Cape Verde consists of 10 islands located 385 miles off the coast of West Africa with a population of about 560,000. Malaria has historically been endemic in Cape Verde, at varying levels of transmission intensity across different islands. The main parasite species have been P. falciparum and to a lesser extent, P. malariae and P. vivax.

Control and elimination efforts

The Government of Cape Verde adopted a malaria elimination strategy in 2007 with support from international partners like the Global Fund, WHO and UNICEF. This built on years of effective malaria control efforts. Key interventions over the past decade included:

  • Large-scale distribution of long-lasting insecticide treated nets (LLINs)
  • Indoor residual spraying (IRS) campaigns
  • Robust disease surveillance, monitoring and evaluation
  • Access to malaria diagnosis using rapid diagnostic tests (RDTs) and microscopy
  • Treatment with Artemisinin-based combination therapies (ACTs)
  • Case investigation and classification

These measures led to a gradual but consistent decline in malaria burden over the years as shown:

Year Reported malaria cases
2010 3,402
2015 259
2018 16 (last indigenous case)

Elimination validation

WHO malaria elimination certification requires that a country proves the interruption of indigenous transmission for at least 3 consecutive years. Cape Verde successfully passed this assessment after reporting no locally-originated cases since September 2018.

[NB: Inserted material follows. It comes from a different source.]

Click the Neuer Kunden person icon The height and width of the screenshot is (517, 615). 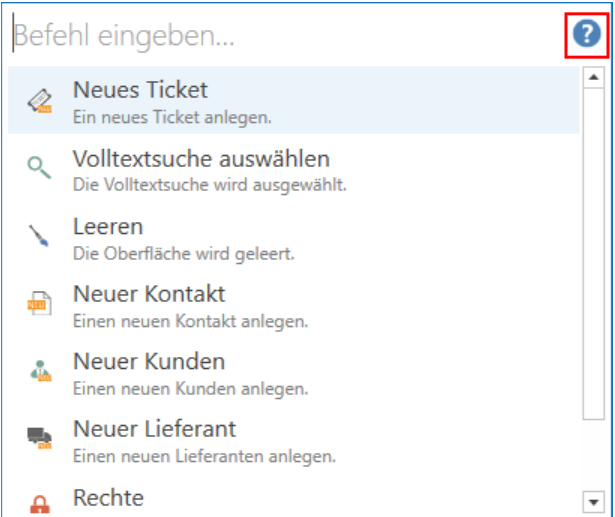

The certification process included verification of Cape Verde’s surveillance system and infection control measures. WHO also reviewed Cape Verde’s emergency response capacity to identify and contain any future imported cases or re-establishment of transmission through tourism, migration or other factors.

Impact and significance

This certification of malaria-free status is an inspiration for Africa especially at a time when global progress against malaria has leveled off. It demonstrates that malaria can be defeated even in countries with limited resources through well-coordinated action and long-term commitment from all partners.

For Cape Verde itself, malaria elimination is expected to produce substantial health and socioeconomic benefits. Reduced disease burden will improve productivity and ease pressure on the healthcare system. The malaria-free label could boost tourism in Cape Verde which comprises over 20% of the nation’s GDP. It also sets the stage for Cape Verde to join the ranks of high and upper middle-income countries in the long run.

Calls for reinvigorated action

While celebrating Cape Verde’s milestone, Dr Tedros emphasized that global gains against malaria are fragile with worrisome resurgences observed in some locales. He called for reinvigorated action to put the world back on track to reach internationally agreed targets which aim to reduce malaria case incidence and death rates by 90% by 2030.

Cape Verde also faces risks and must remain vigilant by maintaining robust surveillance and response capacity. With globalization, economic factors and climate change, potential reestablishment of malaria transmission cannot be ruled out. Continued financial and technical support from Cape Verde’s partners will be key to preserve its elimination status.

Ultimately, Cape Verde demonstrates malaria can be beaten through access to life-saving tools and well-coordinated action even with constrained resources. Only redoubled efforts across programmatic areas will enable more African nations to follow in Cape Verde’s footsteps and end malaria for good. The journey to eradication is long but eliminating malaria starts with individual countries pushing past barriers to get over the finish line. Cape Verde now becomes a trailblazer lighting the way forward on Africa’s malaria-free path.




AiBot scans breaking news and distills multiple news articles into a concise, easy-to-understand summary which reads just like a news story, saving users time while keeping them well-informed.

To err is human, but AI does it too. Whilst factual data is used in the production of these articles, the content is written entirely by AI. Double check any facts you intend to rely on with another source.

By AiBot

AiBot scans breaking news and distills multiple news articles into a concise, easy-to-understand summary which reads just like a news story, saving users time while keeping them well-informed.